### The input
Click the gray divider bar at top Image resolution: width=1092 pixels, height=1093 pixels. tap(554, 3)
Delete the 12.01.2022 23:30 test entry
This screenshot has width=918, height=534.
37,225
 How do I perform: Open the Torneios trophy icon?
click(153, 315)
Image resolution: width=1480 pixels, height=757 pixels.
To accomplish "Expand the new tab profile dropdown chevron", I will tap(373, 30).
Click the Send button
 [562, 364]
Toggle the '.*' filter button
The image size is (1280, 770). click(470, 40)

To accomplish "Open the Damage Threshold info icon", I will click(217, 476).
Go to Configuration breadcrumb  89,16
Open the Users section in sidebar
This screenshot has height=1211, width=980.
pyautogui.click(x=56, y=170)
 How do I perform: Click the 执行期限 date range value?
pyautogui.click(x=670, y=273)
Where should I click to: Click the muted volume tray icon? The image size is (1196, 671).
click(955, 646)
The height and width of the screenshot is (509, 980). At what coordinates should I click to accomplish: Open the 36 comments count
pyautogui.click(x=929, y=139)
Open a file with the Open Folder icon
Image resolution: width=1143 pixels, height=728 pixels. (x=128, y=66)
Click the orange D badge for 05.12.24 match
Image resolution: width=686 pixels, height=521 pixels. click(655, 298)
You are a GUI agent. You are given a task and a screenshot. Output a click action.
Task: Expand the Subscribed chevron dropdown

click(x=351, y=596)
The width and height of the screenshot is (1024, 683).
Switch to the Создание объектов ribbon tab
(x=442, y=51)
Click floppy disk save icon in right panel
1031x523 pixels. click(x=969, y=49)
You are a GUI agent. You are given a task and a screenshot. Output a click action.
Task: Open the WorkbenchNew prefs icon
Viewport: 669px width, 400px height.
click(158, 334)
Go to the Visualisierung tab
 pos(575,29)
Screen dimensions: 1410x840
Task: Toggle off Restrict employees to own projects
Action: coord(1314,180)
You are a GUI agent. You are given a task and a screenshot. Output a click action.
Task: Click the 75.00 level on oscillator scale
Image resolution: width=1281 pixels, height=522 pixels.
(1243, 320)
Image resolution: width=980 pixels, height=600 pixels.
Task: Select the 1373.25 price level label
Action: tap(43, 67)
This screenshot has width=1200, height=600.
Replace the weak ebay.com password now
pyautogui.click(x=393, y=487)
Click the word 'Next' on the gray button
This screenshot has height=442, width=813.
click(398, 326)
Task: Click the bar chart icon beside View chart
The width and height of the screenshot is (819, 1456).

### Direction
Arrange the material above, from its first line through the line containing "click(955, 646)", as a Markdown table with the columns "No." and "Entry", one row per line, skipping blank lines.

### Worked solution
| No. | Entry |
|---|---|
| 1 | Click the gray divider bar at top Image resolution: width=1092 pixels, height=1093 pixels. tap(554, 3) |
| 2 | Delete the 12.01.2022 23:30 test entry |
| 3 | This screenshot has width=918, height=534. |
| 4 | 37,225 |
| 5 |  How do I perform: Open the Torneios trophy icon? |
| 6 | click(153, 315) |
| 7 | Image resolution: width=1480 pixels, height=757 pixels. |
| 8 | To accomplish "Expand the new tab profile dropdown chevron", I will tap(373, 30). |
| 9 | Click the Send button |
| 10 |  [562, 364] |
| 11 | Toggle the '.*' filter button |
| 12 | The image size is (1280, 770). click(470, 40) |
| 13 | To accomplish "Open the Damage Threshold info icon", I will click(217, 476). |
| 14 | Go to Configuration breadcrumb  89,16 |
| 15 | Open the Users section in sidebar |
| 16 | This screenshot has height=1211, width=980. |
| 17 | pyautogui.click(x=56, y=170) |
| 18 |  How do I perform: Click the 执行期限 date range value? |
| 19 | pyautogui.click(x=670, y=273) |
| 20 | Where should I click to: Click the muted volume tray icon? The image size is (1196, 671). |
| 21 | click(955, 646) |